In 1836 besluit de Société civile charbonnière du Bois-du-Luc, zoals de maatschappij sinds 1807 heette, om wat aan de huisvesting van de mijnwerkers en hun families te doen. Tussen 1838 en 1853 werden 162 woningen gebouwd, onderverdeeld in vier blokken, waarvan twee de vorm van een trapezium hadden. De bureaus en ateliers zijn van de carrés afgescheiden door valpoorten, die dienden om stakers buiten en werkwilligen binnen te houden. In 1880 kregen de huizen er een verdieping en een achterkeuken bij, wat voor die tijd op een groot comfort wijst. De Bois-du-Luc had een kerk, een ziekenhuis, scholen voor jongens en meisjes, een bejaardentehuis, een kiosk, een park, een feestzaal, zijn eigen brouwerij, bakkerij, schoenmakerij, zadelmakerij en slachterij.
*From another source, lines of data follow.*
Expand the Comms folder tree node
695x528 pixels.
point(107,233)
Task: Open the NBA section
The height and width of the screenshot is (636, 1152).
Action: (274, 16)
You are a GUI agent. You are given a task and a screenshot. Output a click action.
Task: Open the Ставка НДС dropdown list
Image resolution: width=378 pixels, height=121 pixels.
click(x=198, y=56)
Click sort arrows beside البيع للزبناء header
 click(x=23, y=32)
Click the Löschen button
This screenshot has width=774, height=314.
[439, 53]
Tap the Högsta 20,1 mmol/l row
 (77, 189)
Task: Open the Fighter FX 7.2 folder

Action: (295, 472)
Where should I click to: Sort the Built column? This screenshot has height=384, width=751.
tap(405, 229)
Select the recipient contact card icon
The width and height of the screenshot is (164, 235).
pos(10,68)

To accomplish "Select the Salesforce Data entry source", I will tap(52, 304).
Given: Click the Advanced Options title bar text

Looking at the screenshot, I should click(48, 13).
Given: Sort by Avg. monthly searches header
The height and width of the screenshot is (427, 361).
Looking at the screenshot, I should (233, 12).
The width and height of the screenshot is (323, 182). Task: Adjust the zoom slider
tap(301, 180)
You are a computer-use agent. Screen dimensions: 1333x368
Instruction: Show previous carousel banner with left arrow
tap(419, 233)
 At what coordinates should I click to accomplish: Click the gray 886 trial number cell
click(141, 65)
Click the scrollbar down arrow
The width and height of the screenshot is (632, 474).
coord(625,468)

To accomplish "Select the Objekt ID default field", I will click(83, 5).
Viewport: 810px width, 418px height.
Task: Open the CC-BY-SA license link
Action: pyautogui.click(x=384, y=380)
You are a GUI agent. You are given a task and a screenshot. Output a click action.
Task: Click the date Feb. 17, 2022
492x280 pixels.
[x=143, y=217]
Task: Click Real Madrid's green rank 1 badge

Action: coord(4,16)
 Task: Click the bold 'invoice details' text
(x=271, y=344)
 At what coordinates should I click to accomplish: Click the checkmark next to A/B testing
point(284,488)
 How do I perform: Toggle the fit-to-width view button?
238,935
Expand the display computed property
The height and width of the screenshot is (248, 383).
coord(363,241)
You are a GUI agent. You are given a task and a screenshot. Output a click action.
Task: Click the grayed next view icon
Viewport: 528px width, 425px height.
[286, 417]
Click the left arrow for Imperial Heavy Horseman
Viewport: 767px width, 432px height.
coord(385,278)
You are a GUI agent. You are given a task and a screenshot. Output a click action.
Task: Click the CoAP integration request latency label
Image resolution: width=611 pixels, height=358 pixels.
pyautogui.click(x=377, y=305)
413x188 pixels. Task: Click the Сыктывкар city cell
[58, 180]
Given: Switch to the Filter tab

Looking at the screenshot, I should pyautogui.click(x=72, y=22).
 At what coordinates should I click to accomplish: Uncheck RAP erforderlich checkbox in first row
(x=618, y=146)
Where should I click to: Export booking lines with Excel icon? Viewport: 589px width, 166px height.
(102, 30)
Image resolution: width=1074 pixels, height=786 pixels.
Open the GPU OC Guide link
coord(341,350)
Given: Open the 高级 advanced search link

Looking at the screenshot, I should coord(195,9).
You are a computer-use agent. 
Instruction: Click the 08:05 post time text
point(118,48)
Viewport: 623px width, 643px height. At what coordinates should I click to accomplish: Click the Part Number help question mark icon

Rond 1930 werkten hier meer dan 4000 mijnwerkers en andere personeelsleden, draaiden de grote wielen boven de schachten onophoudelijk en voerde het spoor de steenkolen van het binnenplein af naar de buitenwereld. De mijn haalde haar hoogste rendement, met meer dan een half miljoen ton steenkolen, rond 1900. De eerste putten gingen dicht in 1913 en 1914 en vanaf 1951 begon de EGKS (Europese Gemeenschap voor Kolen en Staal) aan een plan dat tot de sluiting van alle Belgische mijnen zou leiden. In 1959 werd hier de steenkoolontginning gestopt. Als vastgoedmaatschappij bestaat de NV tot op vandaag.

“Grootmoedig” arbeidsreglement

“Het personeel zal aanwezig zijn van 6 uur ’s morgens tot 6 uur ’s avonds. Iedereen is verplicht overuren te maken als de directie dat nuttig acht. De zondag is aan de godsdienst gewijd. Elke morgen wordt het gebed gezegd in het hoofdbureau. (…)
Elk personeelslid waakt over zijn gezondheid. Bij ziekte wordt geen loon uitbetaald. Wij raden iedereen aan een goed gedeelte van zijn loon opzij te zetten, om bij arbeidsongeschiktheid of bij ouderdom niet ten laste van de gemeenschap te vallen.”
Dit reglement dateert uit 1920 en ligt boven op een stapel papieren in het bureau van de directeur van Bois-du-Luc. Dit bureau bleef in gebruik tot 1973 – hoewel de industriële activiteiten al in 1959 waren gestaakt – , de binnenhuisinrichting dateerde uit 1908.
In het archief van de mijn zitten ook werkmansboekjes van de vroegere generaties van arbeiders, waarmee een werknemer onlosmakelijk aan zijn patroon was verbonden: hij kon zonder werkmansboekje – en een daarin geschreven beoordeling van zijn werkgever – nooit aan ander werk komen.

Ecomuseum

Het gebouwencomplex van de Bois-du-Luc werd een ecomuseum. Een tot in de details bewaard gebleven authentieke mijnstad met de schachttorens, de carrés of vierkante woonblokken, de ateliers, feestzaal, zelfs de laatste Train des Flaminds. De trein reed voor het eerst in 1855 en voerde Vlaamse mijnwerkers aan van Geraardsbergen over Ninove of Edingen naar Houdeng-Goegnies en de Bois-du-Luc. Deze trein reed tot 1963, toen in Houdeng het station voor reizigers werd gesloten.

Met Le Grand Hornu in de Borinage behoort de Bois-du-Luc tot de meest interessante totale maatschappijen ter wereld, vergelijkbaar met de familistères van Godin in het Franse stadje Guisse: hier werd gezocht naar een eenheid tussen werk en leven, onder het strenge toezicht van de ‘goede’ baas. De Bois-du-Luc heeft op het meer bekende Le Grand Hornu voor dat het compacter is en zijn authenticiteit geheel heeft bewaard.

Het bezoek aan Bois-du-Luc is een onderdeel van een bezoek aan Le Centre, de streek rond La Louvière op zaterdag 11 oktober 2008. In het kader van de ontmoetingsdag voor Vlaamse en Franstalige leerkrachten “Een andere kijk op Wallonië”.

Onze gids is Guido Fonteyn, journalist en auteur van meerdere boeken over Wallonië.